◆ What the exercise asks
Of all the lines below, return only those starting with the line holding "Task: Click the employee" and going on through the line holding "Given: Click the lab-aus-sam-03", exactly as written.
•••
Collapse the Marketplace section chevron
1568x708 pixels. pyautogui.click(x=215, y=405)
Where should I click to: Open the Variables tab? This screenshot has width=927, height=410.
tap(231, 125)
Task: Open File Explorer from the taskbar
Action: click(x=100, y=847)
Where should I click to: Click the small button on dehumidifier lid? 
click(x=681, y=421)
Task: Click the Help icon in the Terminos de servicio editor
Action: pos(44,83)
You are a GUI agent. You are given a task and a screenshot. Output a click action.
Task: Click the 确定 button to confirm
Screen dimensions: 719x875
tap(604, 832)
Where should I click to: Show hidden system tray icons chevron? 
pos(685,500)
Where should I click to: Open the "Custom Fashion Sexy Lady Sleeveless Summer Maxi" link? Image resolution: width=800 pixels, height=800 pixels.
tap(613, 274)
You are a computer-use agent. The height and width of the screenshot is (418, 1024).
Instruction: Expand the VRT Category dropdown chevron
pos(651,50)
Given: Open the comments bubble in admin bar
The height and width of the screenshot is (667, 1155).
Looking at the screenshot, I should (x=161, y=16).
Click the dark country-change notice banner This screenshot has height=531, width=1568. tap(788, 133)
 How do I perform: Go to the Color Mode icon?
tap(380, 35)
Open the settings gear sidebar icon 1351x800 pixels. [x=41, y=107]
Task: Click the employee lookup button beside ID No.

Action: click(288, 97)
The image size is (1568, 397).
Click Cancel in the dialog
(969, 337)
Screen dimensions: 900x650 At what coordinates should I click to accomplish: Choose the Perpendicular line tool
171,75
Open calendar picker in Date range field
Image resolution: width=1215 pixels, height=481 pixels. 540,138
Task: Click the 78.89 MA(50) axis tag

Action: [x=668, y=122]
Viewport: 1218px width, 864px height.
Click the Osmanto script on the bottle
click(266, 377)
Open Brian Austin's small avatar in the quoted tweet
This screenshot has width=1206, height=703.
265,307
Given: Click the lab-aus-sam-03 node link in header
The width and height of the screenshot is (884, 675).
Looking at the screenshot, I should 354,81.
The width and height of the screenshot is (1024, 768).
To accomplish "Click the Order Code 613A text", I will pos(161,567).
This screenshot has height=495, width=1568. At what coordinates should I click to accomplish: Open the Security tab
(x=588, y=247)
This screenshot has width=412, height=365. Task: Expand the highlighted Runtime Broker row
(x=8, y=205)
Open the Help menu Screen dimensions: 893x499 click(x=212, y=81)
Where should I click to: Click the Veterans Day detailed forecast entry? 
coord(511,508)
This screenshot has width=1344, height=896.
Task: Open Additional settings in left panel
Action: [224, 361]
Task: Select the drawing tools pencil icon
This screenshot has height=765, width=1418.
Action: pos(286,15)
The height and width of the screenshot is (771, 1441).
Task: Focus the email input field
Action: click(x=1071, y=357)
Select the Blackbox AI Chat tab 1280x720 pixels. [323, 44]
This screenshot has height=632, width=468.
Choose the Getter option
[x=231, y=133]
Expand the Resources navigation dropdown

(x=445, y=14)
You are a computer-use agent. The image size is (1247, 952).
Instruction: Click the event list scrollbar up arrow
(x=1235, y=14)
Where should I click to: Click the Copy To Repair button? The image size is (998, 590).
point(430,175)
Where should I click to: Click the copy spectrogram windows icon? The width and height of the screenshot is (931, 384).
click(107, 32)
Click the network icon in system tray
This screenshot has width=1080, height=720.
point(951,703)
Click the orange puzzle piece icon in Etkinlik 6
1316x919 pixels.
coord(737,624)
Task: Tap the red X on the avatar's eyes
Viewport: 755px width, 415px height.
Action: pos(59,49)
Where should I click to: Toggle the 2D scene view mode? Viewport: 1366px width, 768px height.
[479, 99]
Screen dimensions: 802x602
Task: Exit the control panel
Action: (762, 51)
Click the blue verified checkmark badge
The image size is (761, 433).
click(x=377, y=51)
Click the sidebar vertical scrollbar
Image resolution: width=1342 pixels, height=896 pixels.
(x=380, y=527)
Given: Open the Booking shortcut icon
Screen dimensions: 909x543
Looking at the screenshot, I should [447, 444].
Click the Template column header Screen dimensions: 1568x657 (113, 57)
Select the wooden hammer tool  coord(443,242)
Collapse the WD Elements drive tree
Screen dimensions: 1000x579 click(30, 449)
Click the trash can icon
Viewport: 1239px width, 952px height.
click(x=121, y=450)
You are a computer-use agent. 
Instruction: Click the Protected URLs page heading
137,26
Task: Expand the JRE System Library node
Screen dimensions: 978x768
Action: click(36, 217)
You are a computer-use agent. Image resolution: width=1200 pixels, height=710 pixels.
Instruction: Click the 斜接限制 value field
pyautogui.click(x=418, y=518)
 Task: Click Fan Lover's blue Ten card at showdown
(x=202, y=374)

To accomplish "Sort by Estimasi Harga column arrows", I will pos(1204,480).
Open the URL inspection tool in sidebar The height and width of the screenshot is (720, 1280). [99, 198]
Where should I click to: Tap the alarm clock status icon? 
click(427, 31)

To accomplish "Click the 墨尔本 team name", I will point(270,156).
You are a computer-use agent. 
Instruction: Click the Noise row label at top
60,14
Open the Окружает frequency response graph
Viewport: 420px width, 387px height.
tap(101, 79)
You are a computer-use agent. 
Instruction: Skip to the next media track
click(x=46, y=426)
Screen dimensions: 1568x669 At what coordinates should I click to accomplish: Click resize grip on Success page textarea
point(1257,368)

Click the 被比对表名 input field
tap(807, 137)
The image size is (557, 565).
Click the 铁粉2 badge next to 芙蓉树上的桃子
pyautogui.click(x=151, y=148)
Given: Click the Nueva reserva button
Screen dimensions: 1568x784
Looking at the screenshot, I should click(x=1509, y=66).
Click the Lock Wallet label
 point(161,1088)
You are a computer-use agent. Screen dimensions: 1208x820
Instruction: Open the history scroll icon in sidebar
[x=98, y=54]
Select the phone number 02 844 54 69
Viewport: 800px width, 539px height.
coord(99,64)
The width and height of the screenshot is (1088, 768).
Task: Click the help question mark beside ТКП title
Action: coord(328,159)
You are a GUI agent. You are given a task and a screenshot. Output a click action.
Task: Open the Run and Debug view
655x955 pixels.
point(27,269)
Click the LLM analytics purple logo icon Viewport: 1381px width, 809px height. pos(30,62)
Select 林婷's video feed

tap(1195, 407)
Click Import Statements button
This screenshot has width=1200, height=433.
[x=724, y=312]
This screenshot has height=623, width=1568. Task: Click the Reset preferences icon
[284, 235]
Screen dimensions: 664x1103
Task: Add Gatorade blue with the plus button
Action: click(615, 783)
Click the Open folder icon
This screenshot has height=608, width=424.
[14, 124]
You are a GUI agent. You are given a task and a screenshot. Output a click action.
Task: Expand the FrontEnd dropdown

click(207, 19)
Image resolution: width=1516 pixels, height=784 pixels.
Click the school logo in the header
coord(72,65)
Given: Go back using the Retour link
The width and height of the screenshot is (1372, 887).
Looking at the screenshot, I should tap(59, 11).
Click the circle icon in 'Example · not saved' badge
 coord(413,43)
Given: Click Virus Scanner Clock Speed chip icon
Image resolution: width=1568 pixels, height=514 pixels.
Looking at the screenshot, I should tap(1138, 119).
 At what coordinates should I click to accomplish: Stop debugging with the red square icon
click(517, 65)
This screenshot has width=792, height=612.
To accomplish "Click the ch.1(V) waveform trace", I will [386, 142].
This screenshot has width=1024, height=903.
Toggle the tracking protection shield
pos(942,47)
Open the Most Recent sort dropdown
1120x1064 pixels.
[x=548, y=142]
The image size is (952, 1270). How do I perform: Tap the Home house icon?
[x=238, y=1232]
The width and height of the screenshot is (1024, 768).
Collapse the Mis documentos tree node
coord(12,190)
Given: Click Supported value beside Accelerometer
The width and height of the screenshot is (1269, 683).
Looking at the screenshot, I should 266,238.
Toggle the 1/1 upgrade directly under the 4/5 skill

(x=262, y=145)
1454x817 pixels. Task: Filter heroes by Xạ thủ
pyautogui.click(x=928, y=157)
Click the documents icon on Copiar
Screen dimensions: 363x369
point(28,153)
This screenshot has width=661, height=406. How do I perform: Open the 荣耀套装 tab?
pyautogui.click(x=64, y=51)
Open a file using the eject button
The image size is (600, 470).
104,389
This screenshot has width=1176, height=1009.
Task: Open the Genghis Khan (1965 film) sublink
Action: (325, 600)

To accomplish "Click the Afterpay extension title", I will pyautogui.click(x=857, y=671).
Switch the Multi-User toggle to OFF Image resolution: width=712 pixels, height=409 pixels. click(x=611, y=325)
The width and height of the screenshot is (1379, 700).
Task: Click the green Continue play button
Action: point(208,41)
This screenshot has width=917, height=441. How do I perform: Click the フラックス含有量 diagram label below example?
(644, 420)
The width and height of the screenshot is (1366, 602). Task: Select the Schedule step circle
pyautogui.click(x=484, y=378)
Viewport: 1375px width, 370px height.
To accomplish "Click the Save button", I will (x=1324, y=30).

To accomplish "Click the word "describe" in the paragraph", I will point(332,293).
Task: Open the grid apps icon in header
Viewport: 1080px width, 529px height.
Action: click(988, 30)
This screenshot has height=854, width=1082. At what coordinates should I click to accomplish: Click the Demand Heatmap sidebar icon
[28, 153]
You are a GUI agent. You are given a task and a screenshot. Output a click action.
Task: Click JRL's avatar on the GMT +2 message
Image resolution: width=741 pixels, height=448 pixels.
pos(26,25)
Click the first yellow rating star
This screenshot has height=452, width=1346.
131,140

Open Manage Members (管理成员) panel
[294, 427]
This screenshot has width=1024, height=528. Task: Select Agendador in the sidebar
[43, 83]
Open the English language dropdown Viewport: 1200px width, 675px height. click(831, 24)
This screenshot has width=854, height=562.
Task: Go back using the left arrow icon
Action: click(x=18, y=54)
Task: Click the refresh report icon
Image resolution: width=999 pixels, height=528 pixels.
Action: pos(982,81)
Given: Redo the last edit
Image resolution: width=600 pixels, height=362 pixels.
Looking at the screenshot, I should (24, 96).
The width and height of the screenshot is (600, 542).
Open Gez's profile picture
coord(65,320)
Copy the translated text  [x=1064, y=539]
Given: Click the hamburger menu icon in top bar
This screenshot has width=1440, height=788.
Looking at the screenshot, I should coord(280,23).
•••
◆ Your solution
Task: Click the employee lookup button beside ID No.

Action: click(288, 97)
The image size is (1568, 397).
Click Cancel in the dialog
(969, 337)
Screen dimensions: 900x650 At what coordinates should I click to accomplish: Choose the Perpendicular line tool
171,75
Open calendar picker in Date range field
Image resolution: width=1215 pixels, height=481 pixels. 540,138
Task: Click the 78.89 MA(50) axis tag

Action: [x=668, y=122]
Viewport: 1218px width, 864px height.
Click the Osmanto script on the bottle
click(266, 377)
Open Brian Austin's small avatar in the quoted tweet
This screenshot has width=1206, height=703.
265,307
Given: Click the lab-aus-sam-03 node link in header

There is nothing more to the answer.